Another part of the problem is that laypeople like me need to be able to visualize things, and sometimes that's simply impossible. Writers who popularize science provide lots of visual representations, but these images have to be imprecise, as are the metaphors used to "explain" the real science.

So, please, lighten up just a little bit. It's in your best interest: Popularizers like Green and his NOVA program on public television spark public interest--and even enthusiasm. I'm someone who may be technically ignorant, but I'll always support (with my vote) billion-dollar research programs because I'm fascinated by what we're learning even though I may be dumb about exactly what it is.

 

[Tanelorn]

Philip, I believe that much of what we call the observable universe will no longer be observable for light leaving stars in our current time frame. What we are calling the most distant parts of the observable universe is actually light that was emitted from early galaxies as little as 700M years after the Big Bang. Soon even these most distant early stage galaxies will receed, never to be seen again, and those same galaxies, as they are now, have long since become unobservable.

(I dislike the term BB!)

 

[cephron]

Soon even these most distant early stage galaxies will receed, never to be seen again, and those same galaxies, as they are now, have long since become unobservable.

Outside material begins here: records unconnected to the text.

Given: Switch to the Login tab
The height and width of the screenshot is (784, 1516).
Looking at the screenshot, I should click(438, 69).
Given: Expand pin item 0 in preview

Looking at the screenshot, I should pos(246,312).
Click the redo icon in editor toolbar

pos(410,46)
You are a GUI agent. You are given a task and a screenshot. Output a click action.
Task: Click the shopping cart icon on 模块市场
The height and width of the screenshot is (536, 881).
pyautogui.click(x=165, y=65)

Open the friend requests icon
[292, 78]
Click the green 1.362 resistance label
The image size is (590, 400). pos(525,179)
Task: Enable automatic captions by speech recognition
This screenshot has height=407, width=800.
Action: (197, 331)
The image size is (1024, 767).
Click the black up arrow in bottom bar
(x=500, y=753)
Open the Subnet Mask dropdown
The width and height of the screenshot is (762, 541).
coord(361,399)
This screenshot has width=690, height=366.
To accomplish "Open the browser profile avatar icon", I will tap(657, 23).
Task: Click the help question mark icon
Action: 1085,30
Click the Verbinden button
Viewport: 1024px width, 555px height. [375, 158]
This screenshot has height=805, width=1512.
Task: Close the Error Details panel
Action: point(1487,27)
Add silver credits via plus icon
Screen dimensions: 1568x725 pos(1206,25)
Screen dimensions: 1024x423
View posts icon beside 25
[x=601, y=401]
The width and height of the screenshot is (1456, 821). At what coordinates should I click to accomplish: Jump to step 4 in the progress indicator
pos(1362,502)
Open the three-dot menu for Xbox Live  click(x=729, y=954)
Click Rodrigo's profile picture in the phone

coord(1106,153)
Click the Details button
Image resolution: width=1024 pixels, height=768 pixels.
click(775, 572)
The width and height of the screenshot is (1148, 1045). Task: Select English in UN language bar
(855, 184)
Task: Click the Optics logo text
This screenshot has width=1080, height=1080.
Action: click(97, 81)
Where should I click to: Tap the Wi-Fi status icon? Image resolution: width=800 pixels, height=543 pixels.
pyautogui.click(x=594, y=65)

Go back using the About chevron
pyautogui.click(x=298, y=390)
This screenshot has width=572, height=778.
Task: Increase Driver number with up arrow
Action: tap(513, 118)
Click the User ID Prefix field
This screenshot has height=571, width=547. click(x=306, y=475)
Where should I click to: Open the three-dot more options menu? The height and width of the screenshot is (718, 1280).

By "recede, never to be seen again", do you mean that light from them will redshift until we can no longer detect it, or that light they are emitting today will somehow never reach us? (Just checking, because I currently understand the former to be the case, and not the latter).

 

[Tanelorn]

Cephron, my interpretation is that galaxies would become further and further redshifted until the frequency of light drops all the way through the radio spectrum to zero, and then no more signals from them at all. The light can no longer reach us because the distance between us and the light is increasing so fast that the light can not reach us.

 

[phinds]

Cephron, my interpretation is that galaxies would become further and further redshifted until the frequency of light drops all the way through the radio spectrum to zero, and then no more signals from them at all. The light can no longer reach us because the distance between us and the light is increasing so fast that the light can not reach us.

Yep, that's how I understand it too. Things will, over time, move out of our observable universe until there's nothing left in it but the Milky Way and probably the Local Group.

 

[marcus]

Cephron, my interpretation is that galaxies would become further and further redshifted until the frequency of light drops all the way through the radio spectrum to zero, and then no more signals from them at all. The light can no longer reach us because the distance between us and the light is increasing so fast that the light can not reach us.

Yep, that's how I understand it too. Things will, over time, move out of our observable universe until there's nothing left in it but the Milky Way and probably the Local Group.

You might want to consider essentially the same scenario but with this refinement. Say the cosmic event horizon stabilizes at 16 billion LY. Galaxies are gradually receding out to that horizon and, in actual fact, crossing it and leaving our observable universe. But we don't see them cross!

It is somewhat analogous to things falling into a BH horizon. We see them going slower and slower and getting more and more redshifted---they sort of get hung up on the horizon and redshift into undetectability. But we never see them actually pass thru.

I recall that Lawrence Krauss has an article about the distant future where he describes things like this. He speculated that the Local Group would eventually all merge. Our galaxy would be merged into a larger combined galaxy.
==================

To get that 16 billion LY, take your figure for the Hubble rate, say 71 km/s per Mpc
and take your estimate of the "dark energy" fraction*, say 73%
and type this into google:
1/(71 km/s per Mpc)/sqrt(.73)

You should get 16.1 billion years. So that's what "hubble time" will be far in the future. So
hubble radius will be 16.1 billion LY.

But in the far distant future the Hubble radius will have stopped growing and will approach an asymptotic value. So coincides with cosmic event horizon. Light from beyond it cannot get to us.
===================

Dark energy fraction is a conventional handle on the cosmological constant. I think energy is probably a bad way to think of the cosmological constant. The most natural way is a "zero point curvature" a very slight irreducible warping

 

[LaurieAG]

Yep, that's how I understand it too. Things will, over time, move out of our observable universe until there's nothing left in it but the Milky Way and probably the Local Group.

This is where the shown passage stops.